Looking at the code in the enable_IO_APIC() function
(arch/i386/kernel/io_apic.c), this message indicates that the system
could not find the PIC routed through IO APIC looking at the IO APIC
registers (so after this search, 'ioapic_i8259.pin' was '-1'), but it
could find it in the MP tables searching for legacy IRQs. It then
decided to override the 'ioapic_i8259.pin' value ('-1') according to the
value found in the MP tables, which in this case was '0'. That's why
later, before the shutdown of the first kernel, in the disable_IO_APIC()
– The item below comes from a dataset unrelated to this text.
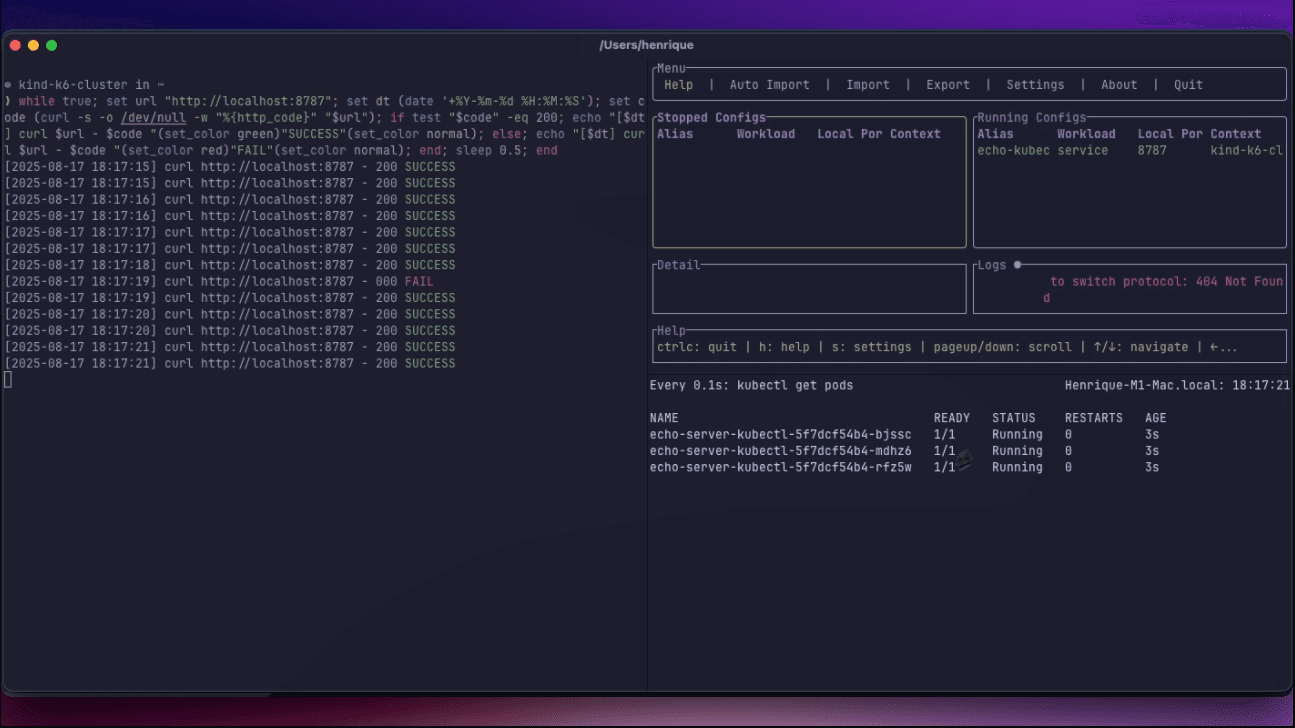Open Settings from the menu bar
function (also in io_apic.c), the new 'ioapic_i8259.pin' value '0'
triggered the enabling of Virtual Wire Mode connecting the PIC through
the IO APIC (and not directly to the local APIC which was the case at
normal boot up using grub), which in my case eventually meant that the
new kernel just rebooted the processor when unmasking the timer
interrupt in the PIC during bootup (during time_init).
An easy and fast way to quickly correct my problem is not to trust the
MP table and just check the IO APIC IRQ redirection table to find out if
the PIC is connected through the IO APIC in the enable_IO_APIC()
function (in the first kernel).
But what is the reason for trusting the MP table and create this
connection if it's not there from the beginning?
Obviously, the system is not able to start up if the PIC is connected
through the IO APIC by the APIC setup that is made in disable_IO_APIC()
before the shutdown of the first kernel.
What would be a suggested nice solution for this problem?
Thanks in advance,
Tamas
-------------------------------------------------------------------------------------
cat /proc/cpuinfo
processor : 0vendor_id : AuthenticAMD
cpu family : 15
model : 33
model name : Dual Core AMD Opteron(tm) Processor 165
stepping : 2
cpu MHz : 1800.374
cache size : 1024 KB
fdiv_bug : no
hlt_bug : no
f00f_bug : no
coma_bug : no
fpu : yes
fpu_exception : yes
cpuid level : 1
wp : yes
flags : fpu vme de pse tsc msr pae mce cx8 apic sep mtrr pge
mca cmov pat pse36 clflush mmx fxsr sse sse2 ht syscall nx mmxext
fxsr_opt lm 3dnowext 3dnow pni lahf_lm cmp_legacy ts fid vid ttp
bogomips : 3606.40
-------------------------------------------------------------------------------------